Тогда встает вопрос: как влияет на горячую эротическую страсть освободительно-революционный коллектив, олицетворяющий «общую волю»? Судя по тому, что мы сегодня знаем о любви революционеров- большевиков, в их среде имело место нечто небывалое, там родилась некая новая форма любви: двое любящих живут в условиях непрекращающейся чрезвычайной ситуации, они всецело преданы революционному Делу, готовы пожертвовать ему всеми сексуальными радостями, они даже готовы оставить и предать друг друга, если того потребует от них Революция. Но в то же самое время они всецело преданы друг другу, умеют глубоко наслаждаются редкими мгновениями, когда остаются вдвоем. В революционном кругу терпели любовную страсть, даже тайно уважали ее, но умалчивали о ней в публичных высказываниях как о предмете, не касающемся других. (Признаки такого подхода просматриваются хотя бы в тех мелочах, которые нам известны об отношениях Ленина с Инессой Арманд.) Во всех трех типах любви, описанных Руссо в романе «Юлия, или новая Элоиза», мы видим горячую попытку Gleichschaltung[311], попытку навязать союз между интимной страстью и общественной жизнью (отец Юлии хочет, чтобы дочь подавила в себе страсть; и она, и ее возлюбленный наставник желают уничтожить социальную реальность; Вольмар стремится вылечить влюбленных от страсти и поместить их в новое социальное пространство), в чем мы легко можем усмотреть радикальное разделение сексуальной страсти и социально-революционной активности. Эти два аспекта принимаются как полностью разнородные, но сам факт признания разрыва делает их соотношение неантагонистическим.

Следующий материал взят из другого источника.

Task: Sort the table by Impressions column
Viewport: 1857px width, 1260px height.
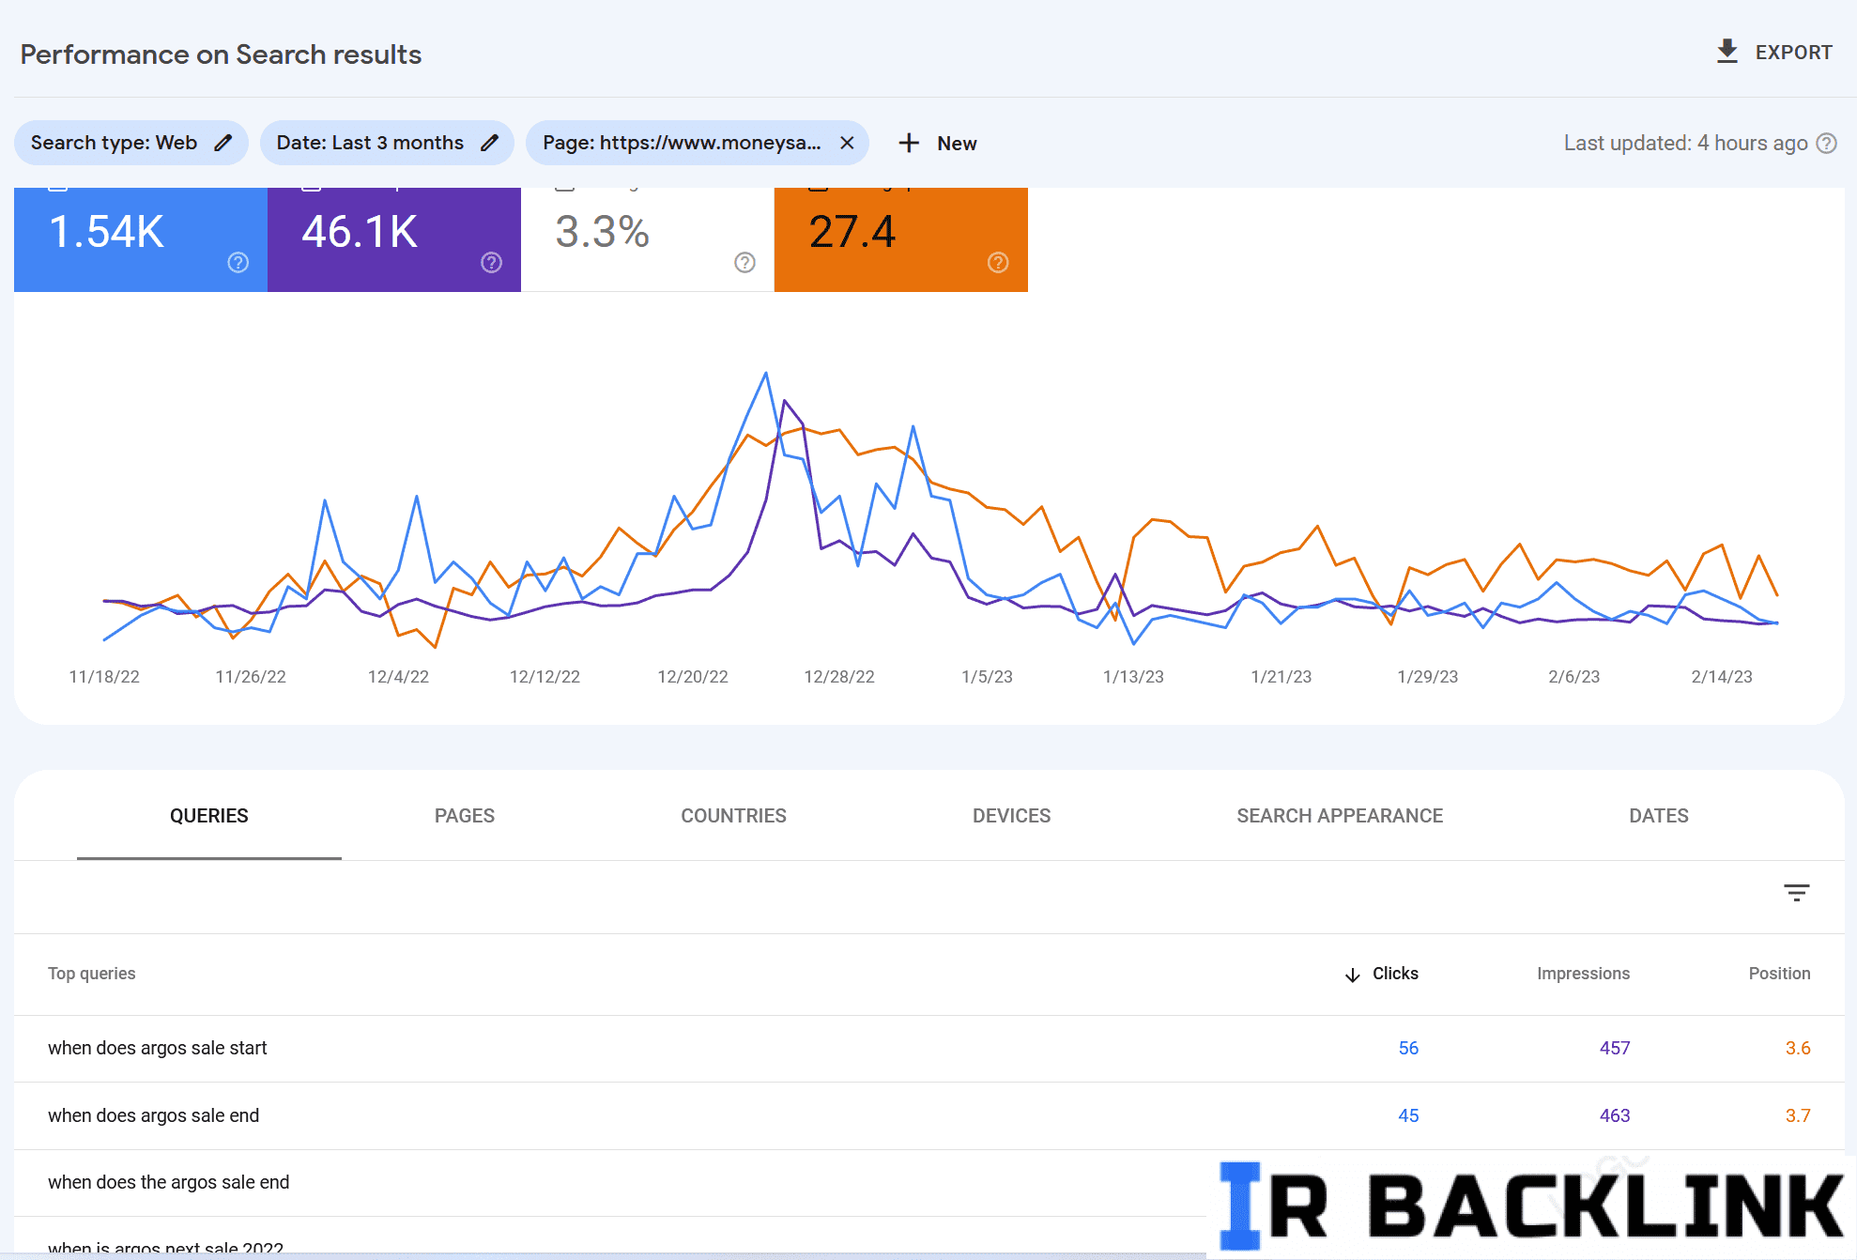Action: click(1583, 974)
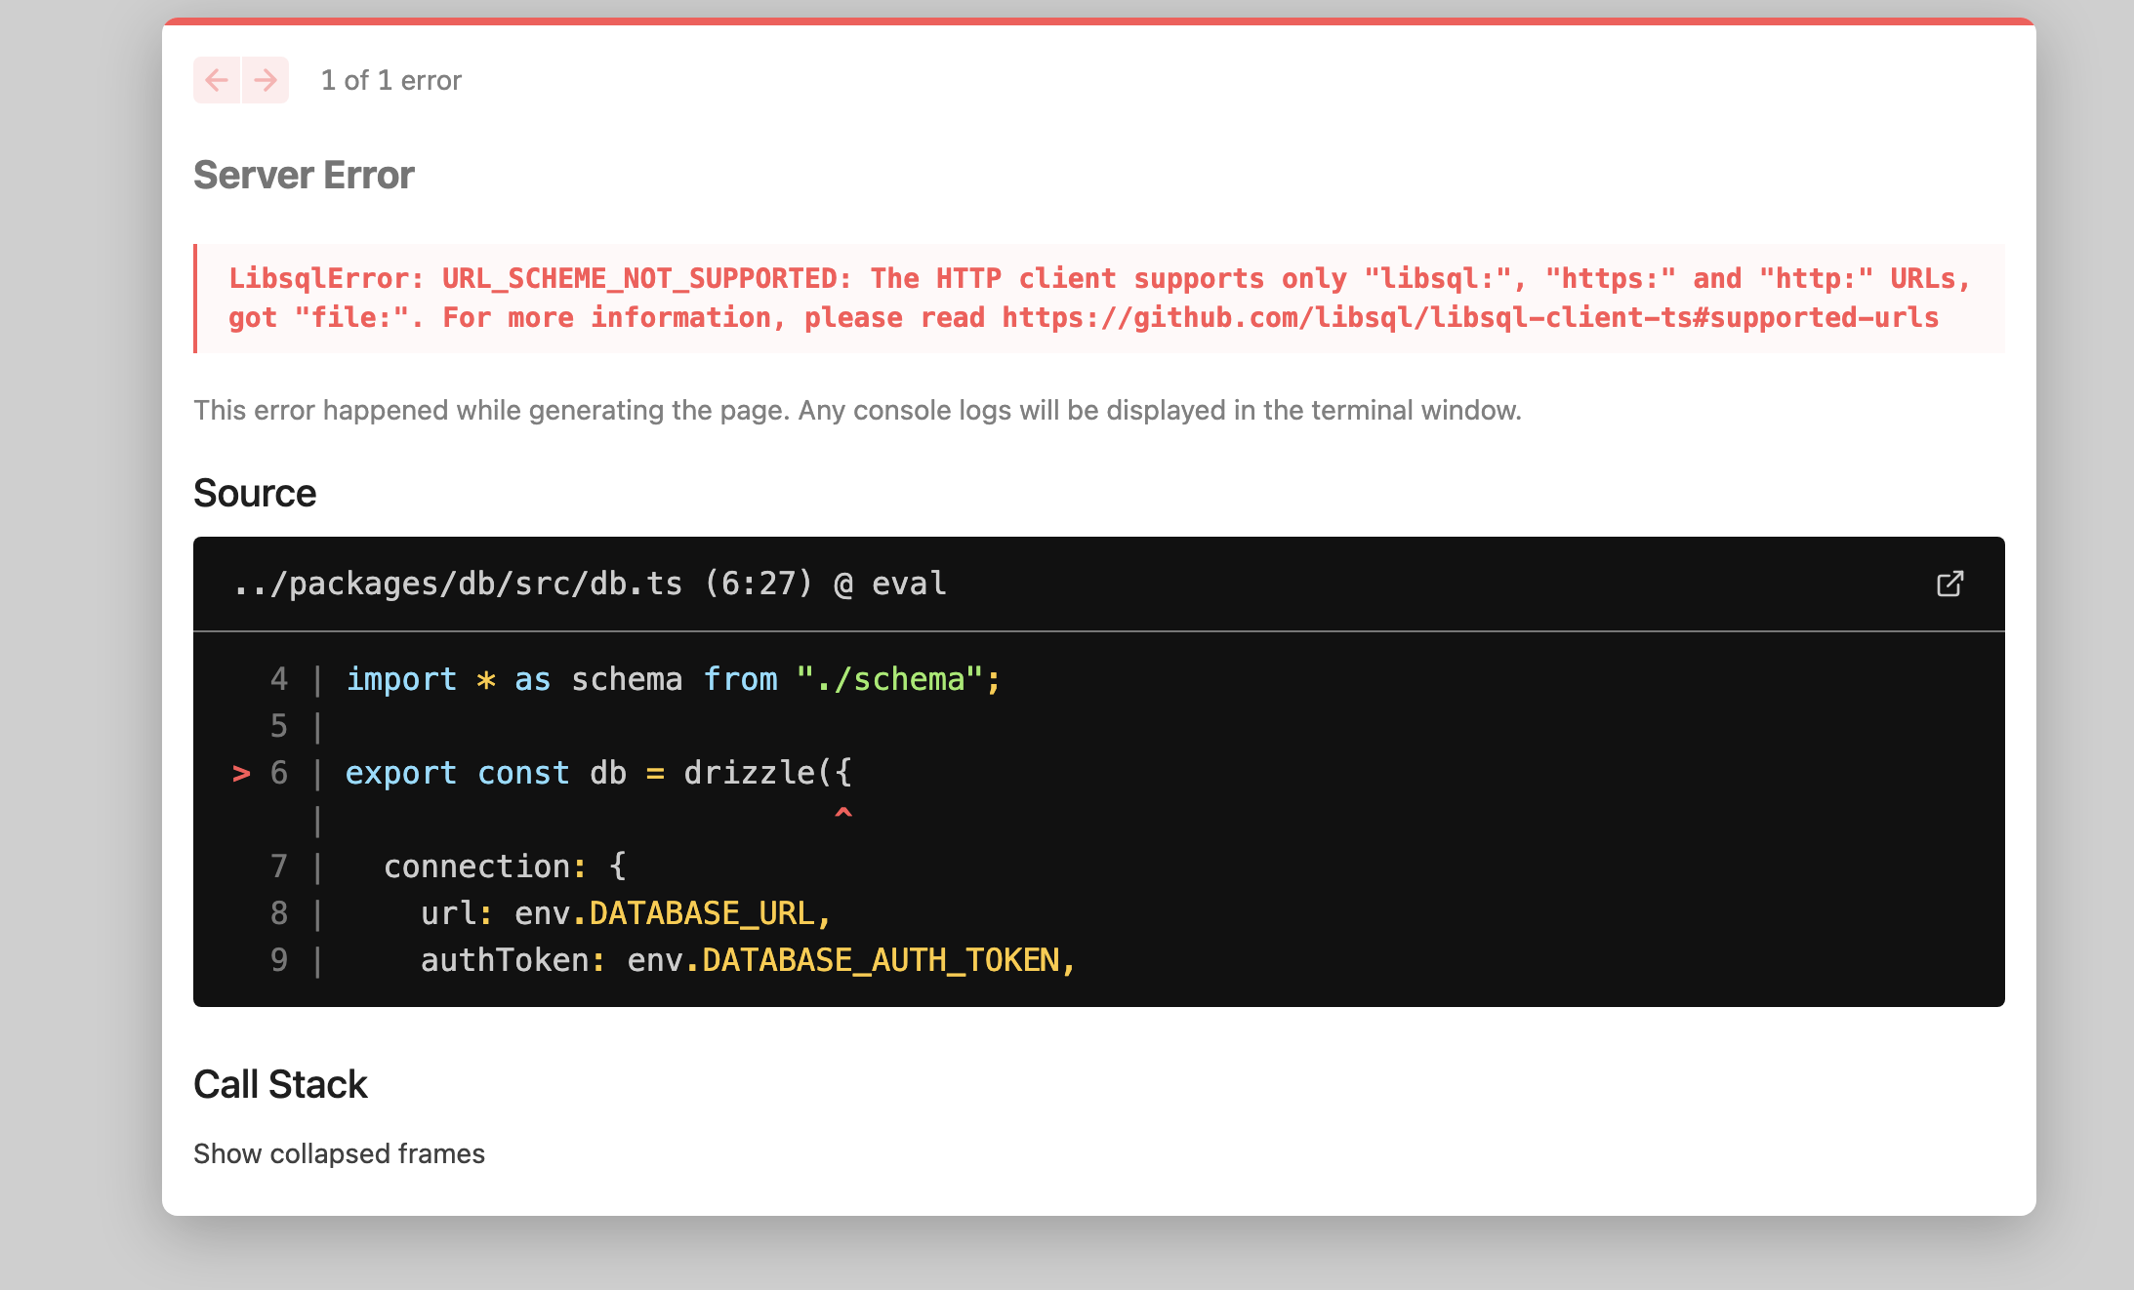
Task: Click DATABASE_AUTH_TOKEN in code line 9
Action: click(881, 960)
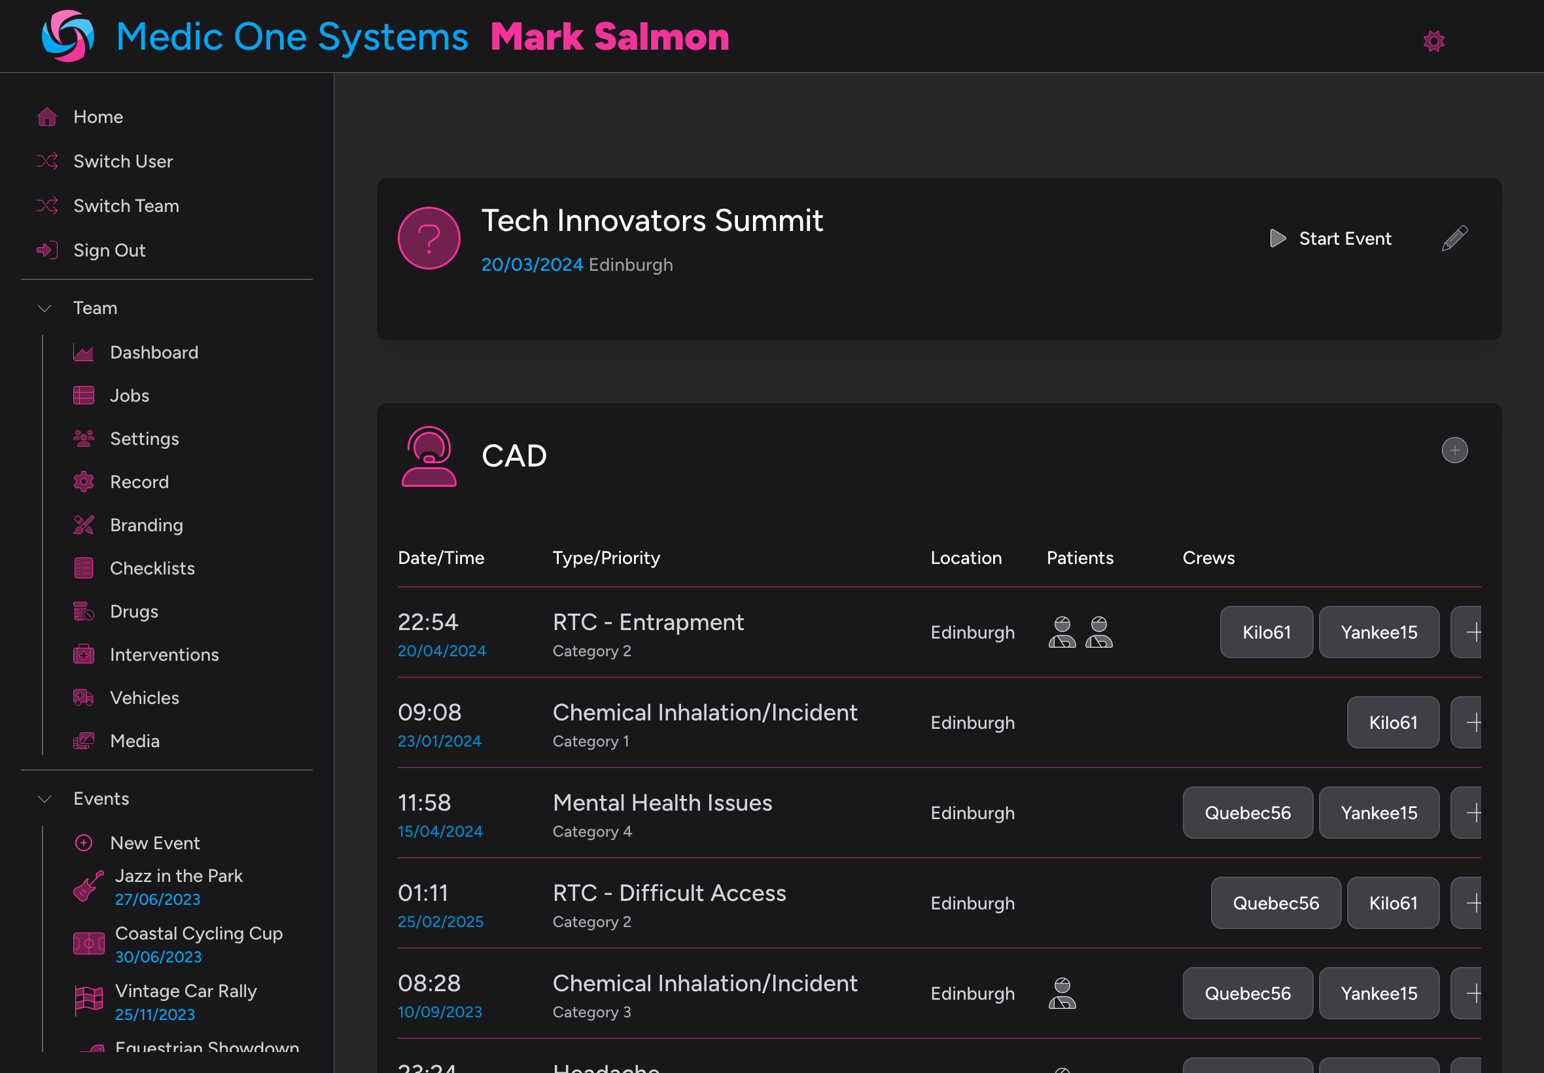Select the Jobs table icon
The width and height of the screenshot is (1544, 1073).
(x=83, y=395)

Однако нужно сделать еще один шаг вперед: утверждение Че Гевары, что «истинным революционером движет великое чувство любви» должно быть соотнесено с гораздо более «проблематичной» характеристикой революционеров как «машин для убийства»: Ненависть есть элемент борьбы; неумолимая ненависть к врагу, которая выталкивает нас за естественные пределы человеческих возможностей, превращает нас в надежные, безжалостные, действующие выборочно, хладнокровные убойные машины. Вот чем должны стать наши воины; без ненависти народ не сможет одержать победу над жестоким врагом[312].
Эти два очевидно противоположных взгляда соединены в еще одном высказывании Че: «Hay que endurecerse sin perder jamбs la ternura» («Нужно отвердеть, ожесточиться, не теряя нежности»). Или, снова перифразируя Канта и Робеспьера: любовь без жестокости бессильна, жестокость без любви слепая, недолговечная страсть, которая утрачивает свою остроту. Че Гевара же перифразирует слова Христа на тему единства любви и меча; в обоих налицо случаях основополагающий парадокс: любовь делается ангельской, взмывает над голой, непрочной и патетической сентиментальностью благодаря своей жестокости, связи с насилием — именно эта связь выталкивает ее за «естественные пределы человеческих возможностей», возносит над ними, превращая в безусловный порыв. Именно потому, что Че Гевара несомненно верил в преображающую силу любви, он никогда не стал бы мурлыкать себе под нос: «All you need is love»[313] — нужно любить с ненавистью. Или, как давно сформулировал Кьеркегор, необходимое следствие («истина») христианского требования любить своих врагов — требование возненавидеть любимоговне любви и в любви. До такой высоты — по-человечески, до разновидности безумия — может христианство поднять требование любви, если любовь должна быть исполнением закона. И потому оно учит, что христианин, если потребуется, сможет возненавидеть и отца, и мать, и сестру, и возлюбленную[314].